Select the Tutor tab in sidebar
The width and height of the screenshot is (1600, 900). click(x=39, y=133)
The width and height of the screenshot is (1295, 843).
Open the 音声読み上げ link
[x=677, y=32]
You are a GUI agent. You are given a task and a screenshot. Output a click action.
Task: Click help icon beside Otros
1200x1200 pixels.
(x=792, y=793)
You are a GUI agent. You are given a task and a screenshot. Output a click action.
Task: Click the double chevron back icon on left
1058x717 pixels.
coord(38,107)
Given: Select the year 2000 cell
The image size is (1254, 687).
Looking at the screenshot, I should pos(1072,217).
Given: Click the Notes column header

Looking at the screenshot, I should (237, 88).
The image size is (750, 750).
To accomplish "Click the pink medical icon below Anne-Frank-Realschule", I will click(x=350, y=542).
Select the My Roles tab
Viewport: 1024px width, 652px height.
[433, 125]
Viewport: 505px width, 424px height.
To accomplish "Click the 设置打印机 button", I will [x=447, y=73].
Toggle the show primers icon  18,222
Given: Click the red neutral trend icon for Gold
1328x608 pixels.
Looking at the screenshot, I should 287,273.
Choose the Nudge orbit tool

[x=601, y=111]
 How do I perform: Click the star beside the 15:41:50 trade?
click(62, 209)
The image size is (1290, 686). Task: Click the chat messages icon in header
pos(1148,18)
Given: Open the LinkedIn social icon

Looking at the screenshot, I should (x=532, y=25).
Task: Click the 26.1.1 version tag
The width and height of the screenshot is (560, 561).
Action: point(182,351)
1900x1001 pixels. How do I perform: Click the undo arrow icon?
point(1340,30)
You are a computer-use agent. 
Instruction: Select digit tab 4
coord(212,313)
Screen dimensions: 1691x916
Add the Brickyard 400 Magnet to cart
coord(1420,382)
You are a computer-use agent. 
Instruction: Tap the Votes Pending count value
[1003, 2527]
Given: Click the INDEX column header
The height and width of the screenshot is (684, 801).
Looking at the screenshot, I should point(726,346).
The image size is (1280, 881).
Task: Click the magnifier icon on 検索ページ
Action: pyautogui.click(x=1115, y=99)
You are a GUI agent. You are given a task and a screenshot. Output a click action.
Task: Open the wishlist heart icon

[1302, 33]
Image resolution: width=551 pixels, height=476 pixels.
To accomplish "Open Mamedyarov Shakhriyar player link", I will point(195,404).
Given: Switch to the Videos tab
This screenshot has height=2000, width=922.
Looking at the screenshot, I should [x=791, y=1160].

WHAT YOU SHOULD DO -> Take the lines above and retype all of them exactly.

EXERCISE OUTPUT ->
Select the Tutor tab in sidebar
The width and height of the screenshot is (1600, 900). click(x=39, y=133)
The width and height of the screenshot is (1295, 843).
Open the 音声読み上げ link
[x=677, y=32]
You are a GUI agent. You are given a task and a screenshot. Output a click action.
Task: Click help icon beside Otros
1200x1200 pixels.
(x=792, y=793)
You are a GUI agent. You are given a task and a screenshot. Output a click action.
Task: Click the double chevron back icon on left
1058x717 pixels.
coord(38,107)
Given: Select the year 2000 cell
The image size is (1254, 687).
Looking at the screenshot, I should pos(1072,217).
Given: Click the Notes column header

Looking at the screenshot, I should (237, 88).
The image size is (750, 750).
To accomplish "Click the pink medical icon below Anne-Frank-Realschule", I will click(x=350, y=542).
Select the My Roles tab
Viewport: 1024px width, 652px height.
[433, 125]
Viewport: 505px width, 424px height.
To accomplish "Click the 设置打印机 button", I will [x=447, y=73].
Toggle the show primers icon  18,222
Given: Click the red neutral trend icon for Gold
1328x608 pixels.
Looking at the screenshot, I should 287,273.
Choose the Nudge orbit tool

[x=601, y=111]
 How do I perform: Click the star beside the 15:41:50 trade?
click(62, 209)
The image size is (1290, 686). Task: Click the chat messages icon in header
pos(1148,18)
Given: Open the LinkedIn social icon

Looking at the screenshot, I should (x=532, y=25).
Task: Click the 26.1.1 version tag
The width and height of the screenshot is (560, 561).
Action: point(182,351)
1900x1001 pixels. How do I perform: Click the undo arrow icon?
point(1340,30)
You are a computer-use agent. 
Instruction: Select digit tab 4
coord(212,313)
Screen dimensions: 1691x916
Add the Brickyard 400 Magnet to cart
coord(1420,382)
You are a computer-use agent. 
Instruction: Tap the Votes Pending count value
[1003, 2527]
Given: Click the INDEX column header
The height and width of the screenshot is (684, 801).
Looking at the screenshot, I should point(726,346).
The image size is (1280, 881).
Task: Click the magnifier icon on 検索ページ
Action: pyautogui.click(x=1115, y=99)
You are a GUI agent. You are given a task and a screenshot. Output a click action.
Task: Open the wishlist heart icon

[1302, 33]
Image resolution: width=551 pixels, height=476 pixels.
To accomplish "Open Mamedyarov Shakhriyar player link", I will point(195,404).
Given: Switch to the Videos tab
This screenshot has height=2000, width=922.
Looking at the screenshot, I should [x=791, y=1160].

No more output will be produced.